Deglycosylation, 2-AB (Merck, Germany) labelling and purification step of IgG N-glycans was performed following our standardized protocol as described in detail by Jurić et al. [14]. At the end of the protocol, the samples containing eluted and labelled glycans were stored at -20°C until further use. 2-AB labelled IgG N-glycans were analysed using HILIC-UPLC-FLR on Water Acquity UPLC H-class instruments. Detailed description of the analysis is available in the Supplementary Material (Supplementary Material: EXPERIMENTAL PROTOCOL DESCRIPTION, https://links.lww.com/HJH/B733).

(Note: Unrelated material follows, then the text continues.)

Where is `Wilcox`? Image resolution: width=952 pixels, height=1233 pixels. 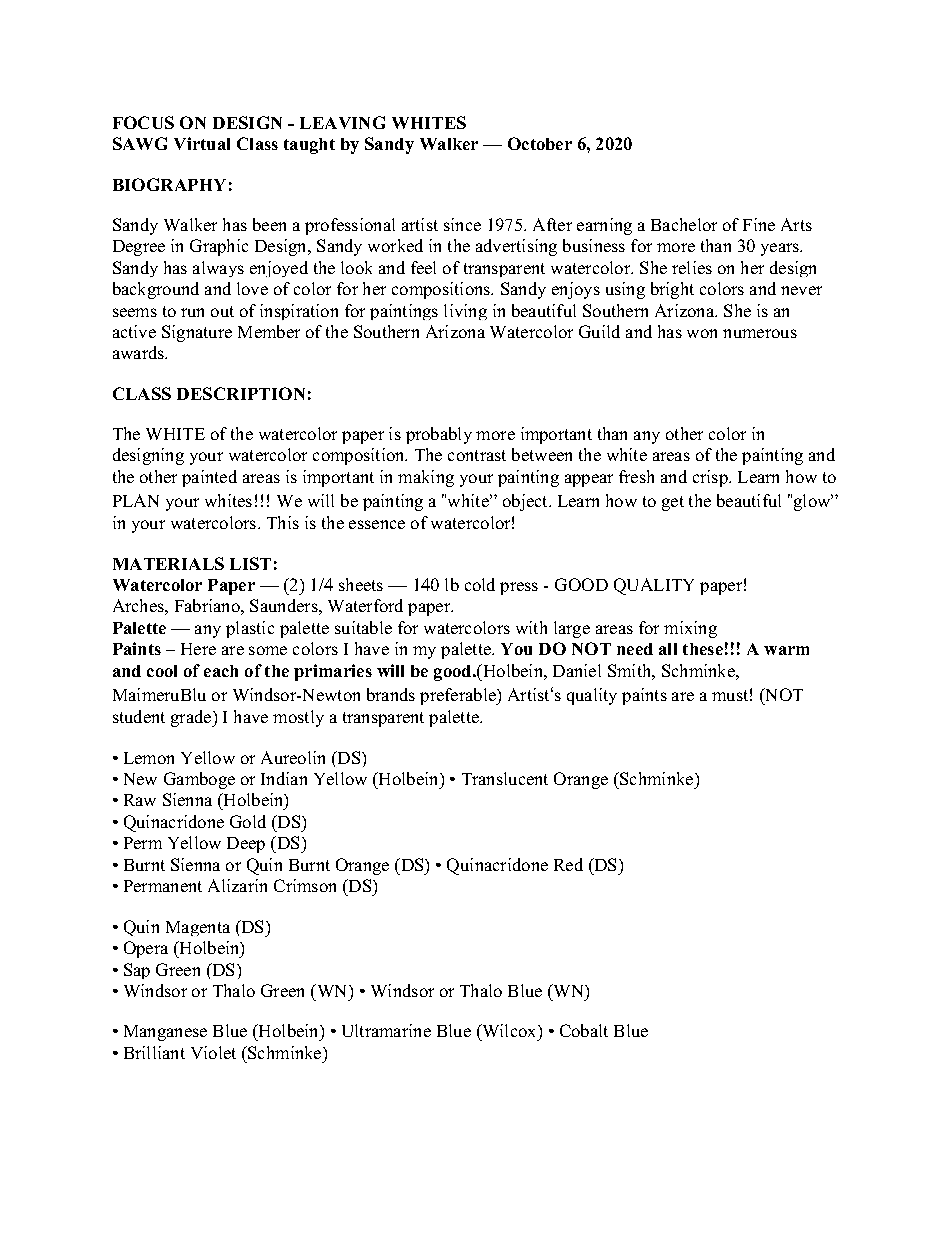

IgG N-glycoprofiling of the KORA cohort

Digestion of IgG to tryptic glycopeptides and their following purification was performed as described previously [15]. Purified tryptic IgG glycopeptides-containing eluates were dried in a vacuum centrifuge and then dissolved with a volume of 20 μl of ultrapure water. Detailed description of LC-ESI-MS/MS analysis of the IgG glycopeptides from the KORA cohort is available in the Supplementary Material (Supplementary Material: EXPERIMENTAL PROTOCOL DESCRIPTION, https://links.lww.com/HJH/B733).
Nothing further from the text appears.